Exercise brief: Output, word for word, each line from the one with "Open the Environment Configuration link" through the end of the listing below, excluding every picture.

━━ Data ━━

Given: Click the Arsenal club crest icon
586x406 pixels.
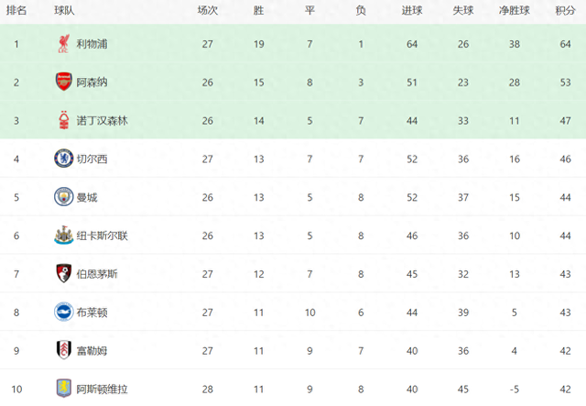Looking at the screenshot, I should coord(64,82).
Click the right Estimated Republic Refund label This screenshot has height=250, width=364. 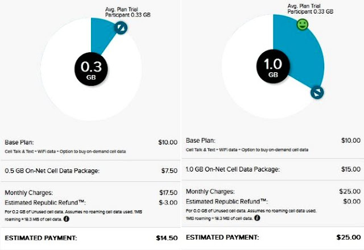click(x=227, y=202)
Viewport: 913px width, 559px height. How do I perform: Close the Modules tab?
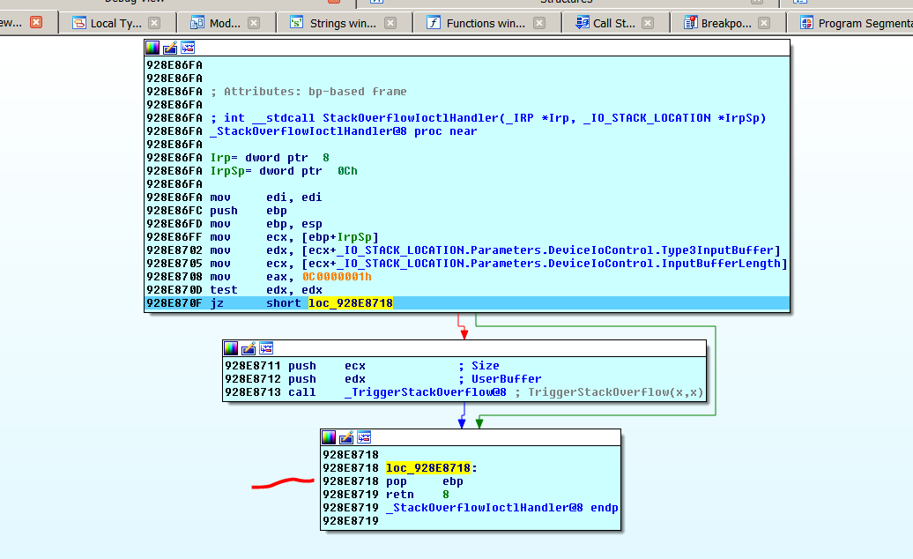click(254, 24)
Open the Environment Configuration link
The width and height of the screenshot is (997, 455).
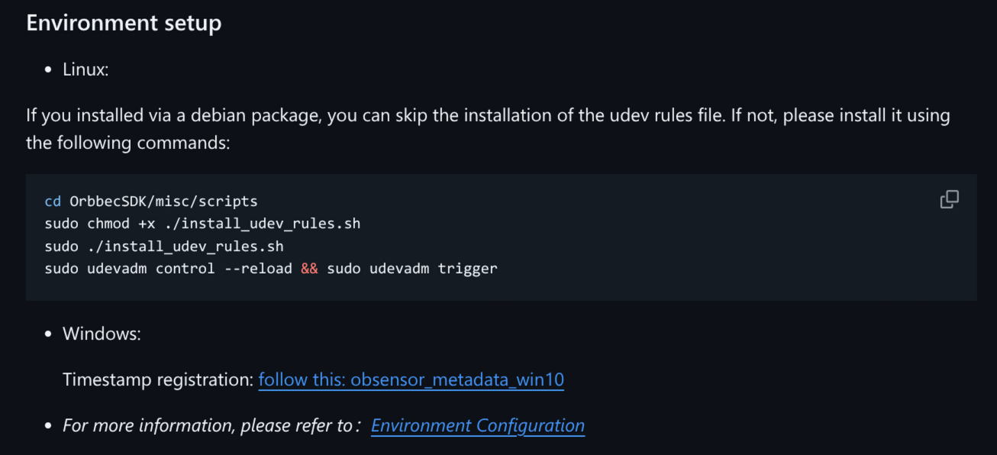click(x=478, y=425)
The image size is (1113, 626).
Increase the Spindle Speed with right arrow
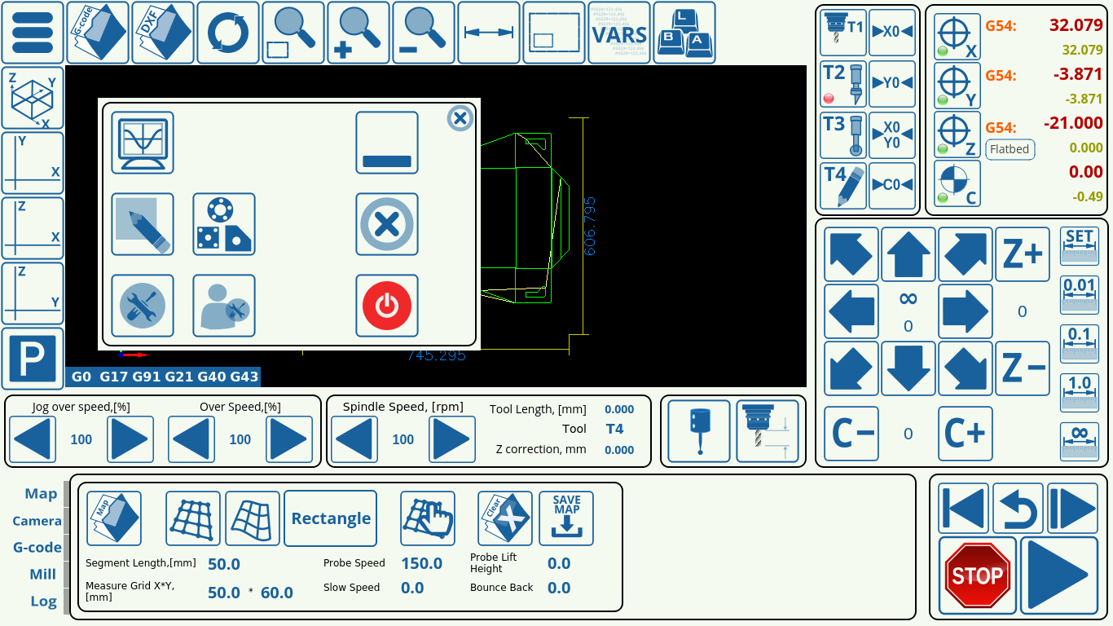pyautogui.click(x=451, y=439)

━━━

Exercise output:
Open the Environment Configuration link
The width and height of the screenshot is (997, 455).
click(x=478, y=425)
The image size is (1113, 626).
Increase the Spindle Speed with right arrow
pyautogui.click(x=451, y=439)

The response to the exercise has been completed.